## [What to produce]
Only lines below containing the string "agent" should be counted; please give that count by itself.

## [Entries supplied]
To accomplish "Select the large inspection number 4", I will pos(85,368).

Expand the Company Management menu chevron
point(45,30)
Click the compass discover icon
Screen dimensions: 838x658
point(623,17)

--

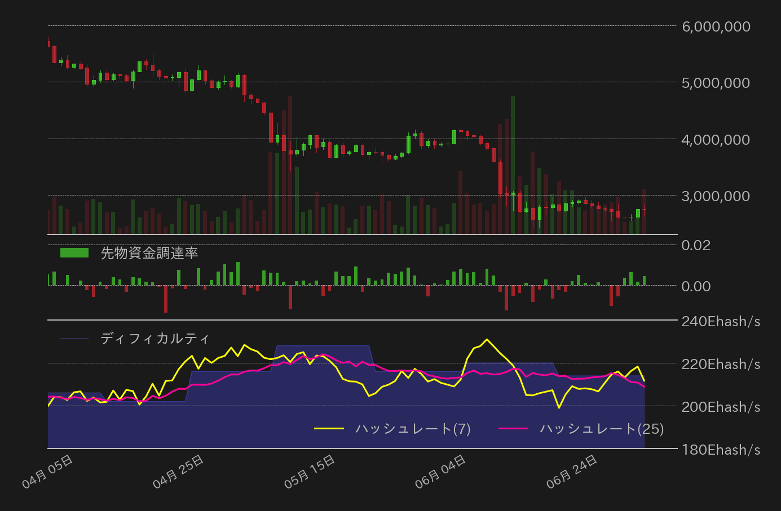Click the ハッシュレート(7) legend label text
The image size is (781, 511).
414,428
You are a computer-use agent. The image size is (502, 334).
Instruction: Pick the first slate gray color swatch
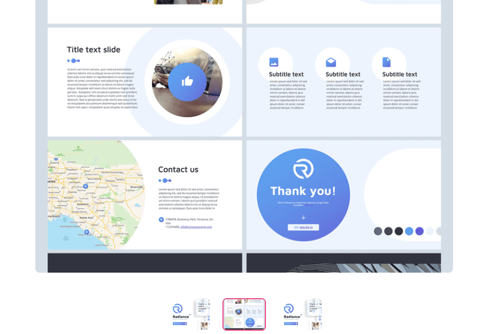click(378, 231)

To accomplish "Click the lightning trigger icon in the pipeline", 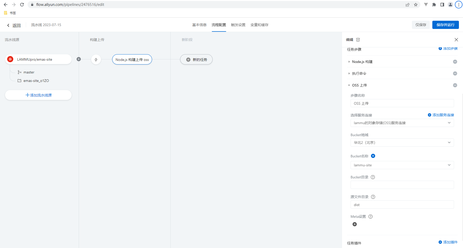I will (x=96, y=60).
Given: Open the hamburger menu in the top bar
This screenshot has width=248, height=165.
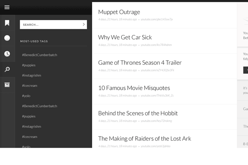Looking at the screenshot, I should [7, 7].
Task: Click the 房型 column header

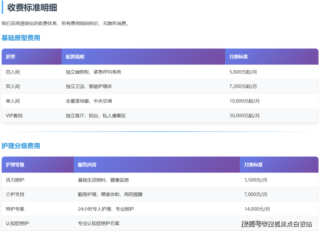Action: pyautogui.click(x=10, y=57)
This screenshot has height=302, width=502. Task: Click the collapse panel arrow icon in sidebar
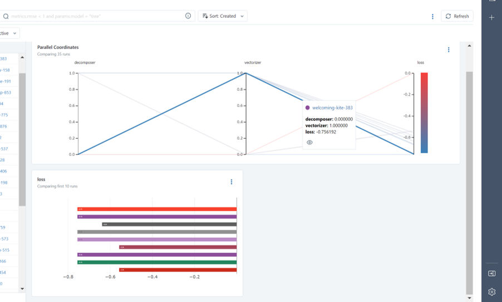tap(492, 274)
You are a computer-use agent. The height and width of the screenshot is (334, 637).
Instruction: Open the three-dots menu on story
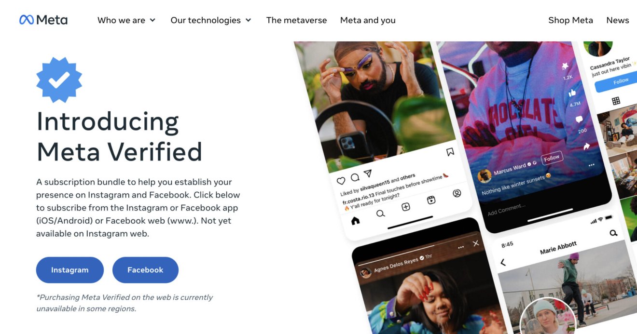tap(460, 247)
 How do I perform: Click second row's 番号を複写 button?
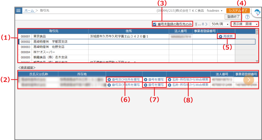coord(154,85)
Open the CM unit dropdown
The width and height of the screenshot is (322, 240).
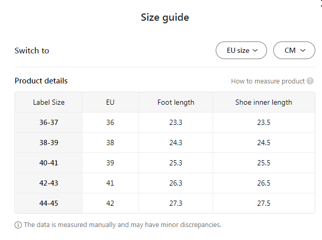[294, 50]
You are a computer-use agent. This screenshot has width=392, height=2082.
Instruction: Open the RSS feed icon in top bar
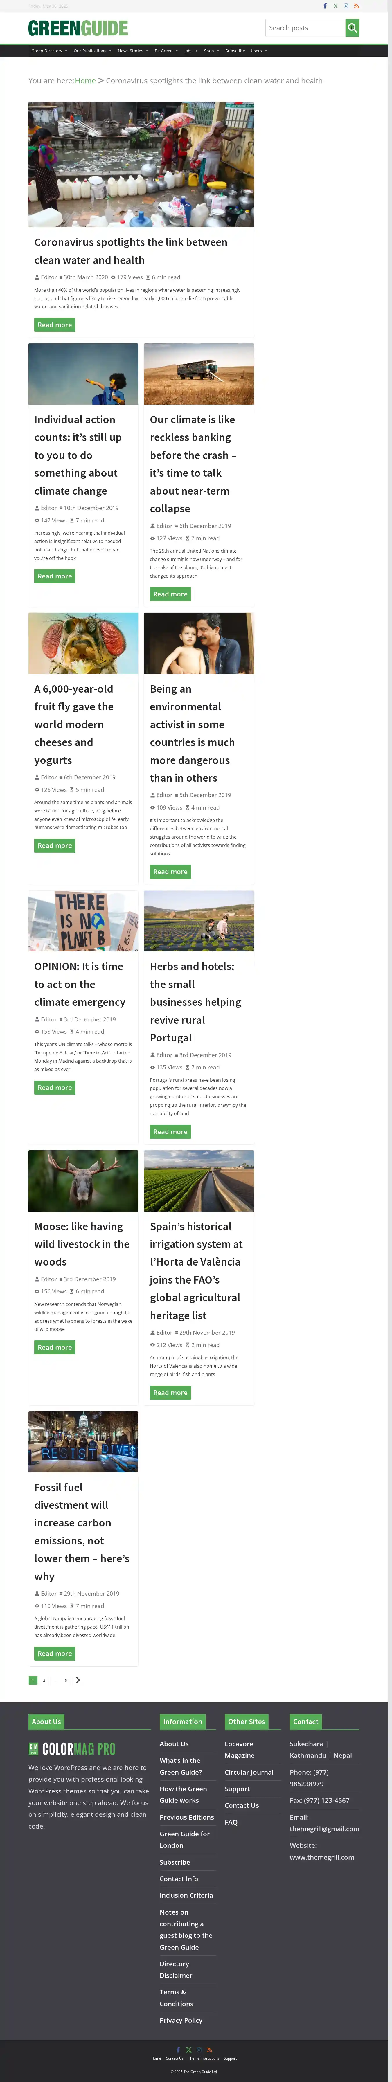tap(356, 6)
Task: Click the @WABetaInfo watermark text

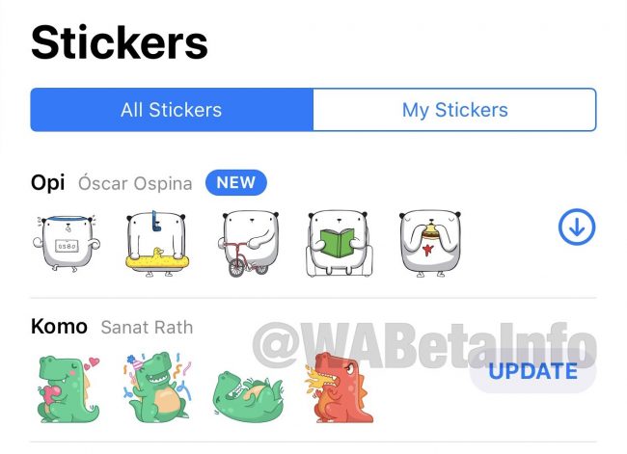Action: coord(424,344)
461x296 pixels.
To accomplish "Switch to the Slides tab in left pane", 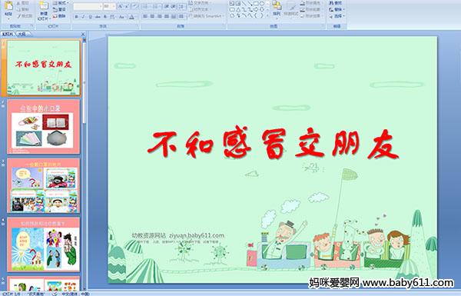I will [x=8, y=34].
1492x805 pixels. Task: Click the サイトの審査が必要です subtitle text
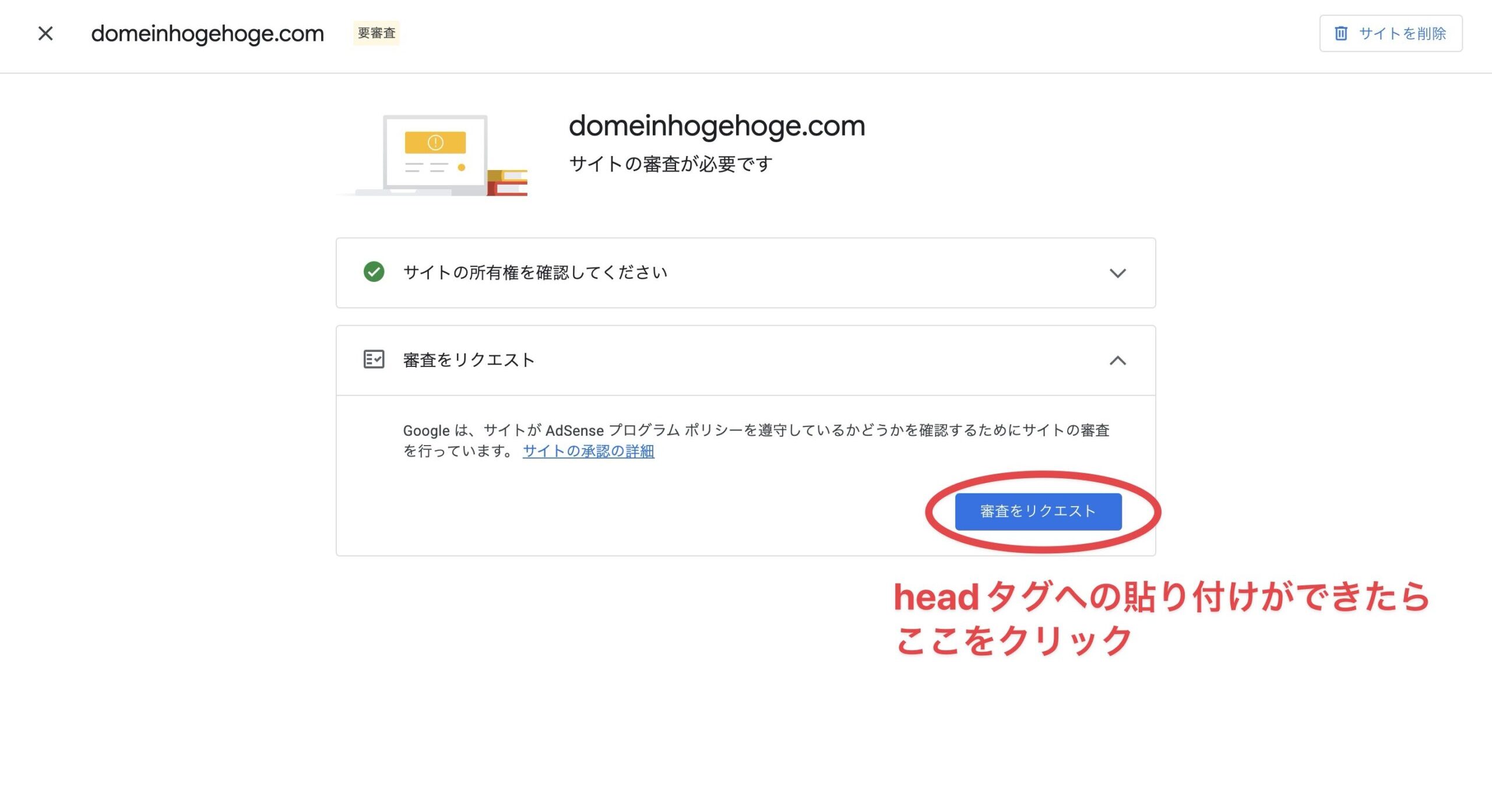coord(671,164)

## [Response area]
3